MAREA is a 6,605km (4,104 miles) long transatlantic communications cable connecting the United States with Spain. Owned and funded by Microsoft and Meta Platforms, but constructed and operated by Telxius, a subsidiary of the Spanish telecom company Telefónica, it is the "highest-capacity submarine cable in the world" with a system design capacity of 200 terabits per second as of 2019.

History 
In May 2016, Microsoft, Facebook (Now Meta Platforms), and Telxius announced the MAREA project, saying that it would provide the Eastern United States, most of whose internet traffic flows through New York, with "a more efficient path not only to Europe but to Africa, the Middle East, and even Asia". According to Microsoft's Director of Global Network Strategy for Cloud Infrastructure and Operations, one impetus for the project was sparked by the service disruptions caused by Hurricane Sandy in October 2012.

Construction began shortly afterwards, in August 2016, and was completed in September 2017, connecting Virginia Beach, Virginia, in the United States, with Sopelana, a town near Bilbao, Spain. It began operations in February 2018.

In January 2019, Telxius announced that AWS had signed an IRU agreement to use one of MAREA's eight fiber pairs (Microsoft and Facebook each own two pairs, and Telxius will have three pairs for other customers and its own use.

=== SET EXERCISE 1 ===
Reproduce the MAREA text starting with "MAREA is a 6,605km" and going on through "as of 2019.".
=== SET EXERCISE 2 ===
Using the MAREA text, mark each statement yes or no and quote the deciding words: (a) Construction of the cable was completed in September 2017. (b) Telxius both built and operates the cable. (c) The cable began operations in August 2016.

=== INFORMATION SHOWN ===
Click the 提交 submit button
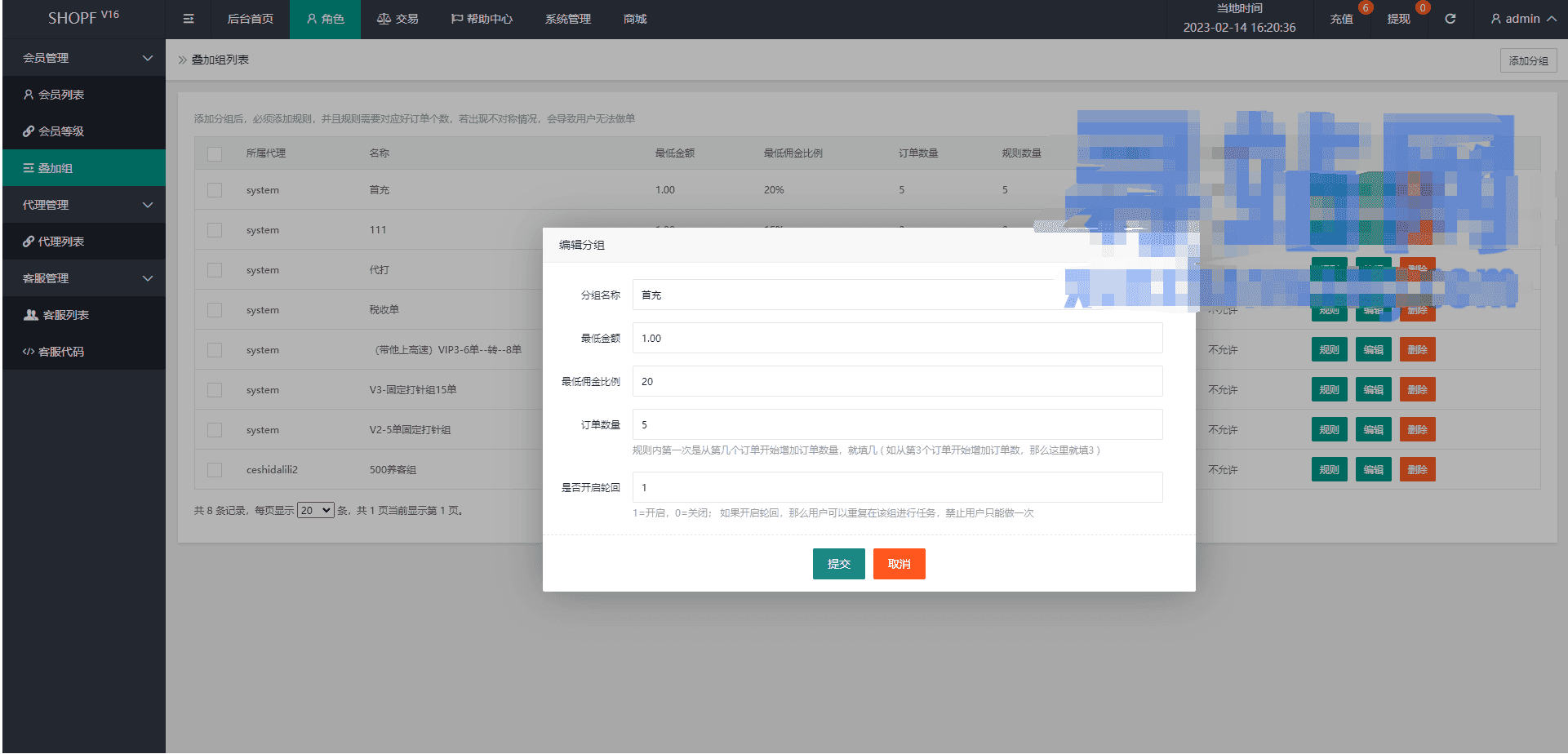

=== FINAL RESULT 1 ===
MAREA is a 6,605km (4,104 miles) long transatlantic communications cable connecting the United States with Spain. Owned and funded by Microsoft and Meta Platforms, but constructed and operated by Telxius, a subsidiary of the Spanish telecom company Telefónica, it is the "highest-capacity submarine cable in the world" with a system design capacity of 200 terabits per second as of 2019.

=== FINAL RESULT 2 ===
(a) Yes: "was completed in September 2017"
(b) Yes: "constructed and operated by Telxius"
(c) No: "It began operations in February 2018."